• **What to produce**: Transcribe the records from the line with "Given: Click the scroll up arrow in STP panel" up to and including the last line of the records, leaving out the pictures.

• **Records shown**:
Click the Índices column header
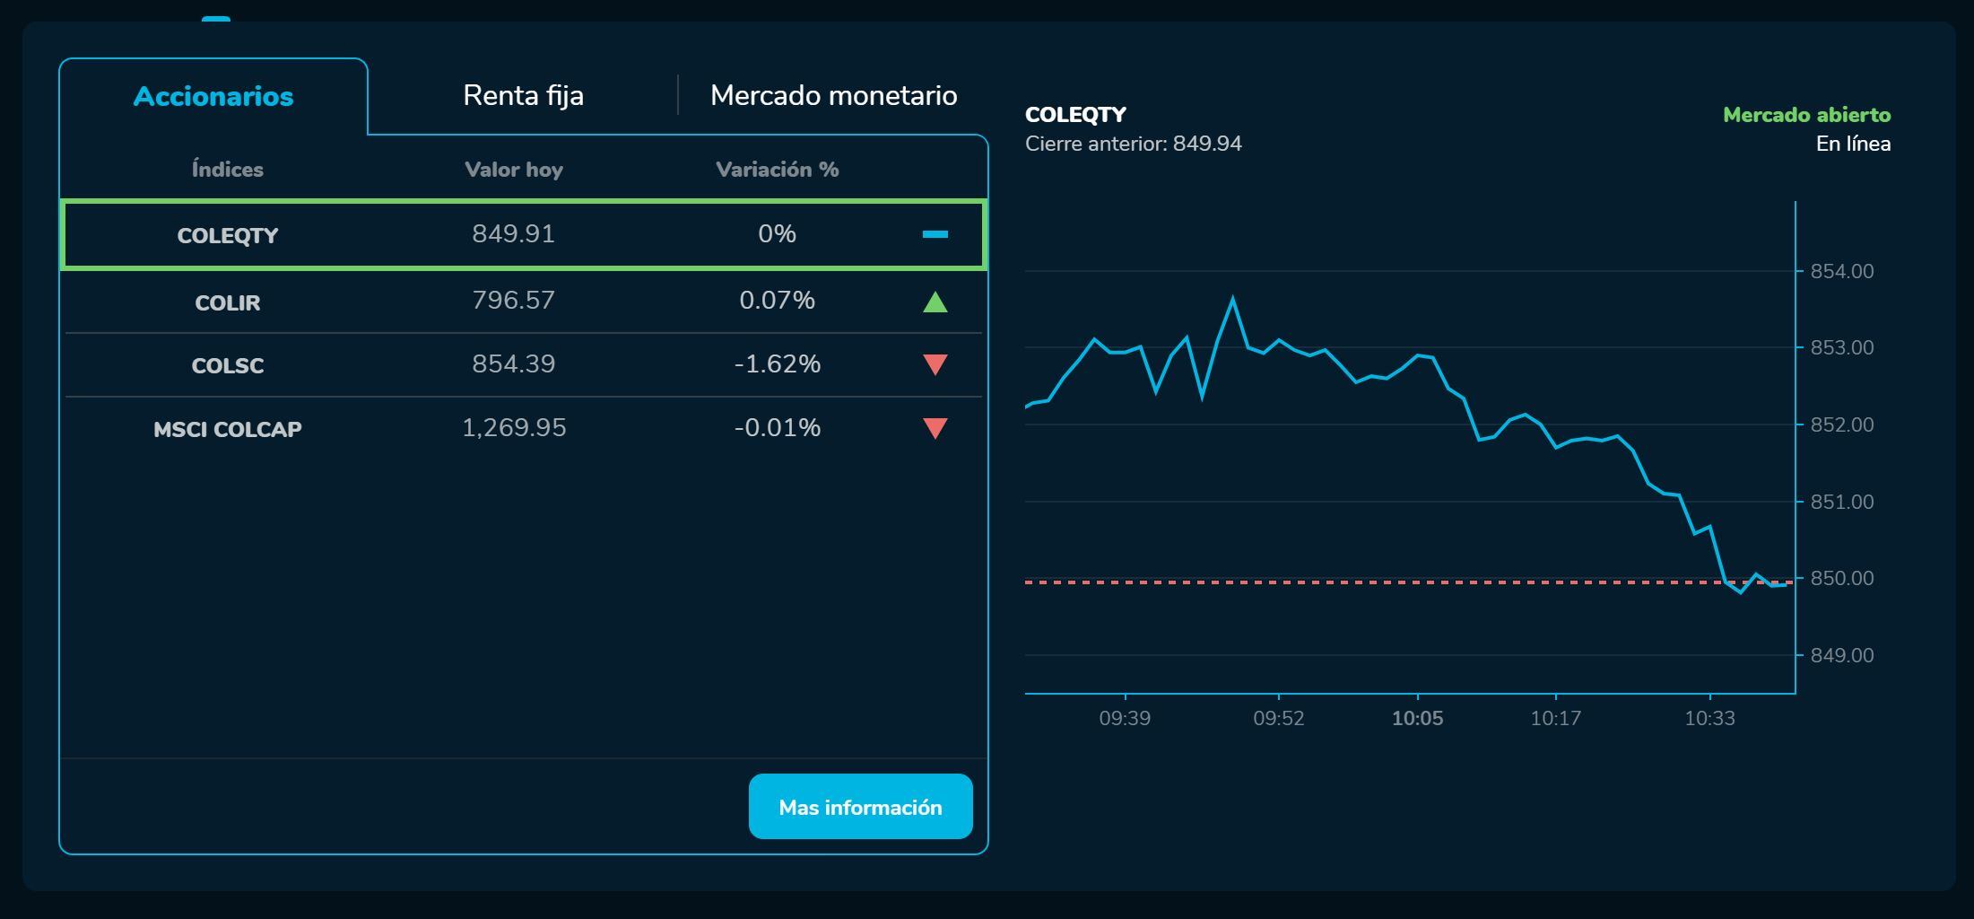pos(228,170)
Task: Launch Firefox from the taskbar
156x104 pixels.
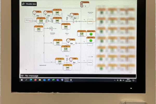Action: point(35,80)
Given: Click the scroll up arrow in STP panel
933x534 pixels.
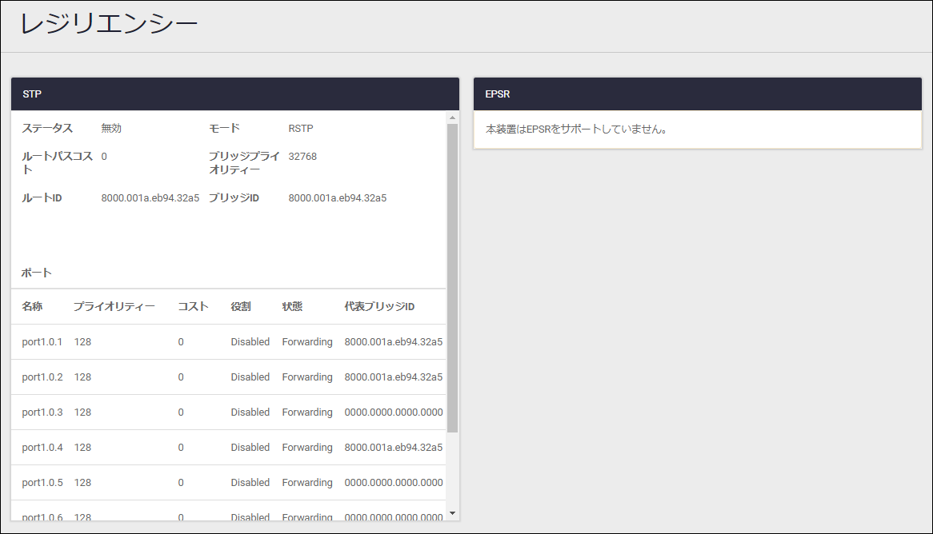Looking at the screenshot, I should (452, 118).
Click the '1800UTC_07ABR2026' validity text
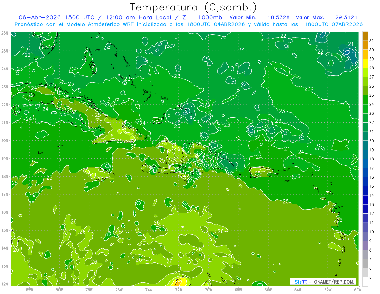This screenshot has width=380, height=294. pyautogui.click(x=333, y=24)
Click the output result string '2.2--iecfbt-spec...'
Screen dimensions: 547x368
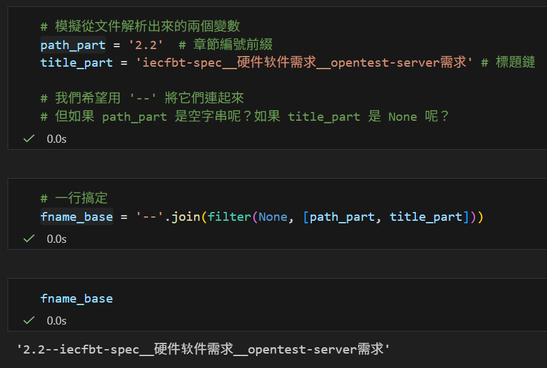(x=204, y=349)
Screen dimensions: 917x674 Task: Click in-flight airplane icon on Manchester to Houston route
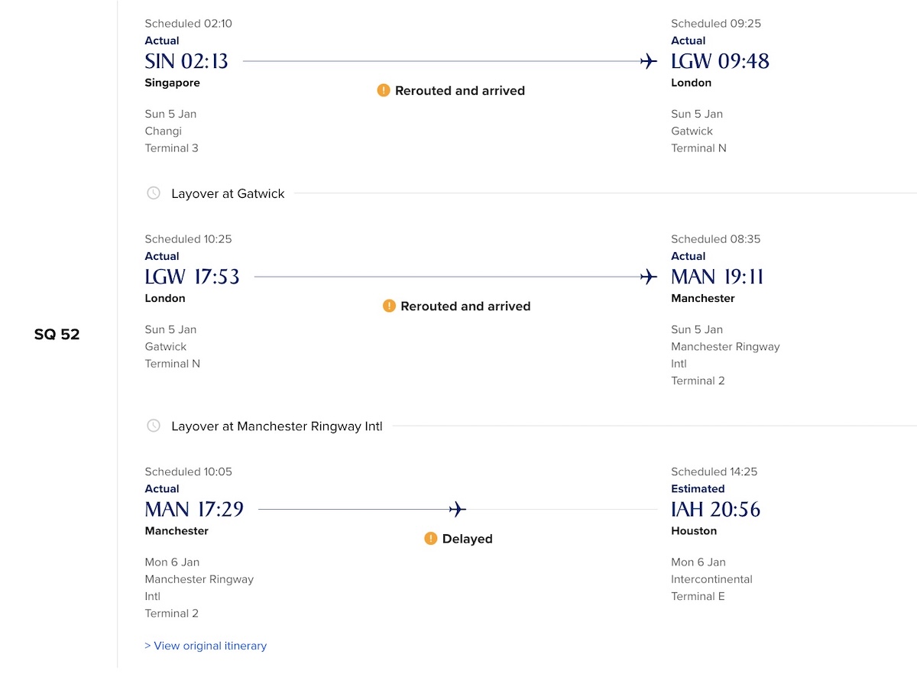point(458,509)
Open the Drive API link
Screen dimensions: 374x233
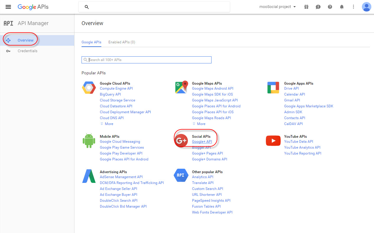tap(292, 88)
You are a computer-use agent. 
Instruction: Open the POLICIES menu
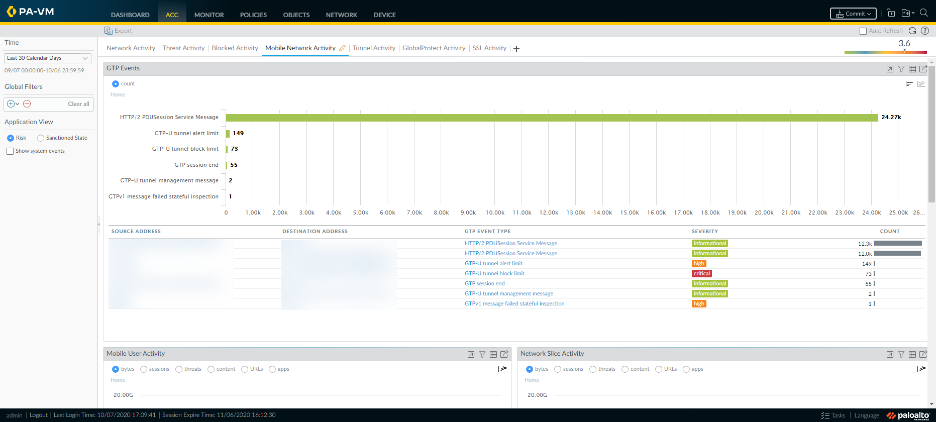[253, 15]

• **Response to the task**:
Given: Click the scroll up arrow in STP panel
933x534 pixels.
Looking at the screenshot, I should (452, 118).
Click the '1800UTC_07ABR2026' validity text
This screenshot has width=380, height=294. pyautogui.click(x=333, y=24)
Click the output result string '2.2--iecfbt-spec...'
Screen dimensions: 547x368
(x=204, y=349)
Screen dimensions: 917x674 Task: Click in-flight airplane icon on Manchester to Houston route
point(458,509)
Open the Drive API link
Screen dimensions: 374x233
tap(292, 88)
You are a computer-use agent. 
Instruction: Open the POLICIES menu
[253, 15]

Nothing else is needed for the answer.